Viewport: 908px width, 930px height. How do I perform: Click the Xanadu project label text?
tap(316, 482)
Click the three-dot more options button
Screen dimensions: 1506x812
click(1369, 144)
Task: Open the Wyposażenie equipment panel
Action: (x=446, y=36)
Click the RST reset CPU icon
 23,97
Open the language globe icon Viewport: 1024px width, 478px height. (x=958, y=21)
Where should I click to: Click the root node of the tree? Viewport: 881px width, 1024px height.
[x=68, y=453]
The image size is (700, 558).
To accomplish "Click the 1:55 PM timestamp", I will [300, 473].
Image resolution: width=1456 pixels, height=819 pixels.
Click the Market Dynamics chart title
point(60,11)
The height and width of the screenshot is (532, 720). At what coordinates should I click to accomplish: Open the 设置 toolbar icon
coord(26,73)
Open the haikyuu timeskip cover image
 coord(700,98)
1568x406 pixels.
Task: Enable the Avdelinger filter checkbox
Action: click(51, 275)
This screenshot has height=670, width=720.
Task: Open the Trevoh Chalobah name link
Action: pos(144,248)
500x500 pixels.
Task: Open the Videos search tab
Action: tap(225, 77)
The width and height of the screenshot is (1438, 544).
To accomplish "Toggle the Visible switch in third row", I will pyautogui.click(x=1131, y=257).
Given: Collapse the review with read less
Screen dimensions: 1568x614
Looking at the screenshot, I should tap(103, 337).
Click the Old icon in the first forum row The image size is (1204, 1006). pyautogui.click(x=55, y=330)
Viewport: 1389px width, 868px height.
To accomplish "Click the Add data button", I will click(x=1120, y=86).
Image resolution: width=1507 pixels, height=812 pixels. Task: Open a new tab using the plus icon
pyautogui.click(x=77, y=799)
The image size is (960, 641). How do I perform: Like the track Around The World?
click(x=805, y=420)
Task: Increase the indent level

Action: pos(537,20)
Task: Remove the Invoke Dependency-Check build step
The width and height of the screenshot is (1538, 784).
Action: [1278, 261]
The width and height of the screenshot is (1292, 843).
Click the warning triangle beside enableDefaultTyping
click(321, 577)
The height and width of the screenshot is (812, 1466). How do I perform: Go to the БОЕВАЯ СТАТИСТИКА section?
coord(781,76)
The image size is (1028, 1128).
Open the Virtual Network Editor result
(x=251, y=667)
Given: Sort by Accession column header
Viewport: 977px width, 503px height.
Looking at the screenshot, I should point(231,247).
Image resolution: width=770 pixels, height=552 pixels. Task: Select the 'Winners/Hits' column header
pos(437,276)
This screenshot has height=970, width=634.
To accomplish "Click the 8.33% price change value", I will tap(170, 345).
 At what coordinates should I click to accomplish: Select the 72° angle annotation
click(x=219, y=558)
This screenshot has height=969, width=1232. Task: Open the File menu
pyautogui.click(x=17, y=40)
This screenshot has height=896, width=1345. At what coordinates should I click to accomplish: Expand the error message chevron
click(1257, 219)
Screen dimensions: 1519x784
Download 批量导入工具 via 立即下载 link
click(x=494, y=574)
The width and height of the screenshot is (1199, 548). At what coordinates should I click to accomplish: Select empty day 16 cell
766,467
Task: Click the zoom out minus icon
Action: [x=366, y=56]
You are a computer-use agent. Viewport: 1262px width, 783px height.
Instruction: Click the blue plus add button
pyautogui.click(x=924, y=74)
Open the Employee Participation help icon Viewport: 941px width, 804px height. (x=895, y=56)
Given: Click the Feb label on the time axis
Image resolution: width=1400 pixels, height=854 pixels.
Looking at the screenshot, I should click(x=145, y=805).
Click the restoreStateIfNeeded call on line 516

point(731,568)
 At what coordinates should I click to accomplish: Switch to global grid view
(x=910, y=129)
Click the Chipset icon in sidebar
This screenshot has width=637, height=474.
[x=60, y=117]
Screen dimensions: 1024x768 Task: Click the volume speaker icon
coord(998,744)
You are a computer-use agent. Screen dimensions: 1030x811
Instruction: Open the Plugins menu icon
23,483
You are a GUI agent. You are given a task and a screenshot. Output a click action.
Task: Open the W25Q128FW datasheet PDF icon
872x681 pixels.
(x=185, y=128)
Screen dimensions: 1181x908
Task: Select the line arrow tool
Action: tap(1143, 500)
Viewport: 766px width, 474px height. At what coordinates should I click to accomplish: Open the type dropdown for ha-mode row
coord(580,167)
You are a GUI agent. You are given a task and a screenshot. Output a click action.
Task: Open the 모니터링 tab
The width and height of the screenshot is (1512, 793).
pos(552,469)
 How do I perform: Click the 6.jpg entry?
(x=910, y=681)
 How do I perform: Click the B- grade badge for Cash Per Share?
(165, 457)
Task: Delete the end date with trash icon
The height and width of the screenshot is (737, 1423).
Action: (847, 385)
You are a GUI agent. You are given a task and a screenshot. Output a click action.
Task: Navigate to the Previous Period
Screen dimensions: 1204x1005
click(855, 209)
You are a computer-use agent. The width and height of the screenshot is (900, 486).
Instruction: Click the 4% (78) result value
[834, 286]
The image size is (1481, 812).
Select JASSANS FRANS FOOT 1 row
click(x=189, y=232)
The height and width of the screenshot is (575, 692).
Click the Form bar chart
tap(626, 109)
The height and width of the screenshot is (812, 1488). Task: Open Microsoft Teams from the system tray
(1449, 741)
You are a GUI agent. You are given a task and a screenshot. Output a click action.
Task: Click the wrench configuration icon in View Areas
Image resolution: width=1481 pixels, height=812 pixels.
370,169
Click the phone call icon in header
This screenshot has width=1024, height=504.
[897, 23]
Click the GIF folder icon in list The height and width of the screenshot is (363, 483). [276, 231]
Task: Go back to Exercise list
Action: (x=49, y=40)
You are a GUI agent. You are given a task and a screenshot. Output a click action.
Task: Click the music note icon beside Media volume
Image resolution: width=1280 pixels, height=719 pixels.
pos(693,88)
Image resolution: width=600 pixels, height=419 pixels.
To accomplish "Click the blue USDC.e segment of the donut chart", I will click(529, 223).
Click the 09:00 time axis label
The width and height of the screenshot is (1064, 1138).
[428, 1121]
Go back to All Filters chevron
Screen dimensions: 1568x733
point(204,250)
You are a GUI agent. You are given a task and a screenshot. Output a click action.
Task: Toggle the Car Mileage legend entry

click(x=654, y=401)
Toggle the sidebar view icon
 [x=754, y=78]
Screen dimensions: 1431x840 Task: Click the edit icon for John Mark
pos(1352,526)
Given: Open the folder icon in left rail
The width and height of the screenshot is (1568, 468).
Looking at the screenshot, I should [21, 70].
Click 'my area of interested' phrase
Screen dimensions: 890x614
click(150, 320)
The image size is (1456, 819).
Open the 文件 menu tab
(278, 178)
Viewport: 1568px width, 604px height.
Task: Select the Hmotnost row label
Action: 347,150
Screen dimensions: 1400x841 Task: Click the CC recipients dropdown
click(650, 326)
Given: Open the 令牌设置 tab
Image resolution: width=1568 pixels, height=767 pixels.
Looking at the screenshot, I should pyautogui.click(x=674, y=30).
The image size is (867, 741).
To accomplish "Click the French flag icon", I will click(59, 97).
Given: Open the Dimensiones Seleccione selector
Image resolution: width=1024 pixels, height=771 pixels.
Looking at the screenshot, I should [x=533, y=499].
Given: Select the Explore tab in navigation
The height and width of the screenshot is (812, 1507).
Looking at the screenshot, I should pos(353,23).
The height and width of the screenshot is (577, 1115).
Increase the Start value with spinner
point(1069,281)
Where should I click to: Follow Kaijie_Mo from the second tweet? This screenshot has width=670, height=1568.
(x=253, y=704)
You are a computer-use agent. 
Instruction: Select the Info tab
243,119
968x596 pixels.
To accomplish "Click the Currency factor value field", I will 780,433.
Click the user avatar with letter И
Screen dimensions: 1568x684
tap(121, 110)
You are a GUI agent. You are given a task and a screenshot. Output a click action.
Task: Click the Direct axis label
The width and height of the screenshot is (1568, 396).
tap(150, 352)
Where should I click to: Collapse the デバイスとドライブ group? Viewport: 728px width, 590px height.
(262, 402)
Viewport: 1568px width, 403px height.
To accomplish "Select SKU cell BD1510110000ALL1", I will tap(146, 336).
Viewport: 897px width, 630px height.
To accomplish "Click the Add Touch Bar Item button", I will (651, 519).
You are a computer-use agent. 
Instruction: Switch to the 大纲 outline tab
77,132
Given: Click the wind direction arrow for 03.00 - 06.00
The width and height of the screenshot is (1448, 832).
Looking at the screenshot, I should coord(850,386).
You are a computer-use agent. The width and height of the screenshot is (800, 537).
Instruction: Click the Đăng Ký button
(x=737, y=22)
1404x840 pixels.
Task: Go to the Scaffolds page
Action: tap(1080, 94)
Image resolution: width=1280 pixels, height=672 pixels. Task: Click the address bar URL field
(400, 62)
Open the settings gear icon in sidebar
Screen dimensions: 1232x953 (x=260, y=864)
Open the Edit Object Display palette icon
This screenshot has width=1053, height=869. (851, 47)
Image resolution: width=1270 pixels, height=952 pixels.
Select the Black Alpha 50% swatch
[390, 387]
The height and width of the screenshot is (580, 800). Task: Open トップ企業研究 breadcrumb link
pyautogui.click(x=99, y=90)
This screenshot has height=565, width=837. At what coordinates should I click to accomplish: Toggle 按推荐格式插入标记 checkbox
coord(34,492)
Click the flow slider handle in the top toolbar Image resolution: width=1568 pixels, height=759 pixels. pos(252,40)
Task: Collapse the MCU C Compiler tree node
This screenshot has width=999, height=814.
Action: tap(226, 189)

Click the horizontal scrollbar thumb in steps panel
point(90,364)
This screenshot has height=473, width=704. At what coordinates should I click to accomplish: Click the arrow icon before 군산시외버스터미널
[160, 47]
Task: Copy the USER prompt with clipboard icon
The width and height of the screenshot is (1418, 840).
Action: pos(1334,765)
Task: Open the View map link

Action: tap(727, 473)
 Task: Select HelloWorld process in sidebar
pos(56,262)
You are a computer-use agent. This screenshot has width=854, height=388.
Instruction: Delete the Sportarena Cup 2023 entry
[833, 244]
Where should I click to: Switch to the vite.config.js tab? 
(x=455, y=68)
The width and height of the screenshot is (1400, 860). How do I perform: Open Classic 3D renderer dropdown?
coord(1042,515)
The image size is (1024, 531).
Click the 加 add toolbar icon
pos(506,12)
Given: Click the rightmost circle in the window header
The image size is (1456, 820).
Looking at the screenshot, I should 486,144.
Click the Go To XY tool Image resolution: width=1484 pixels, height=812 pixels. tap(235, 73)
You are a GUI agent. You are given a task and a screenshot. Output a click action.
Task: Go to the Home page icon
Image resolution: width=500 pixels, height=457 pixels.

##############################

- **Task details**: Return the records verbatim, from the line containing "Task: Select HelloWorld process in sidebar" through the line containing "coord(1042,515)".

- **Output for this exercise**:
 Task: Select HelloWorld process in sidebar
pos(56,262)
You are a computer-use agent. This screenshot has width=854, height=388.
Instruction: Delete the Sportarena Cup 2023 entry
[833, 244]
Where should I click to: Switch to the vite.config.js tab? 
(x=455, y=68)
The width and height of the screenshot is (1400, 860). How do I perform: Open Classic 3D renderer dropdown?
coord(1042,515)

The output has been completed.